Wednesday, June 30, 2010

SCIENTIFIC STUDY vs. REAL TIME EXPERIENCE

E-MOVE, a research news service, has announced a study just released that confirms a relationship between Peripheral Neuropathy (PN) and Parkinson's Disease (PD).

Since Wally has suffered from Peripheral Neuropathy since 2001, I have found this study very interesting. In Wally's case, however, when he was first diagnosed, he was started on the agonist Bromocryptine alone rather than introduced to a dopamine replacement i.e. L-dopa or Sinemet or combination of an agonist and L-dopa as so often happens. He was diagnosed with PD in 2000. In the late fall of 2001, he didn't feel his leg resting against an electric heater (20 minutes) and suffered third degree burns as a result. The burn actually went down to the bone by the time I became aware of it. It was a miracle that this severe a wound healed, but what concerned us was the fact he never felt his leg burning and as the nerve cells regenerated still never felt any pain. The neurologist took him off the Bromocryptine and started him on Sinemet immediately.

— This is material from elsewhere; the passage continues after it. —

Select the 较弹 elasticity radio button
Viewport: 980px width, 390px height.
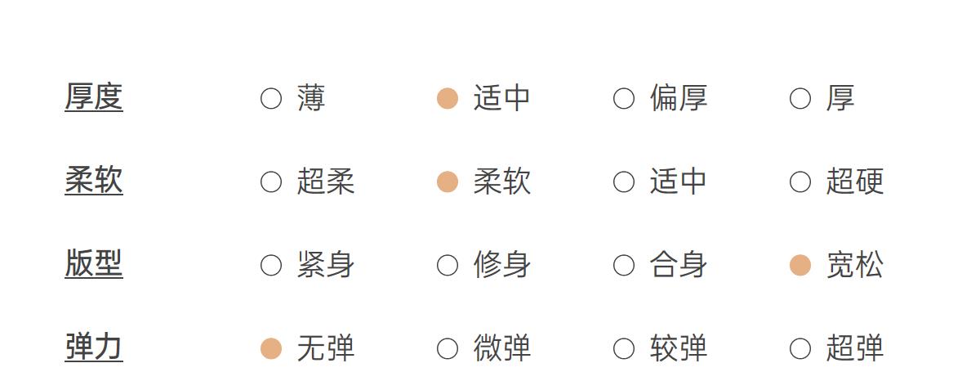[624, 349]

In the study just released, the connection between PN and PD seems based on the patient's dosage of Sinemet. Perhaps more factors need to be worked into the study to figure out what happened to Wally. Still, it creates awareness of this real association for the first time. I thank Rob Bristol for bringing this to our attention on Facebook's PARKINSONS DISEASE AWARENESS GROUP page and have copied the report from the website news service for your reference.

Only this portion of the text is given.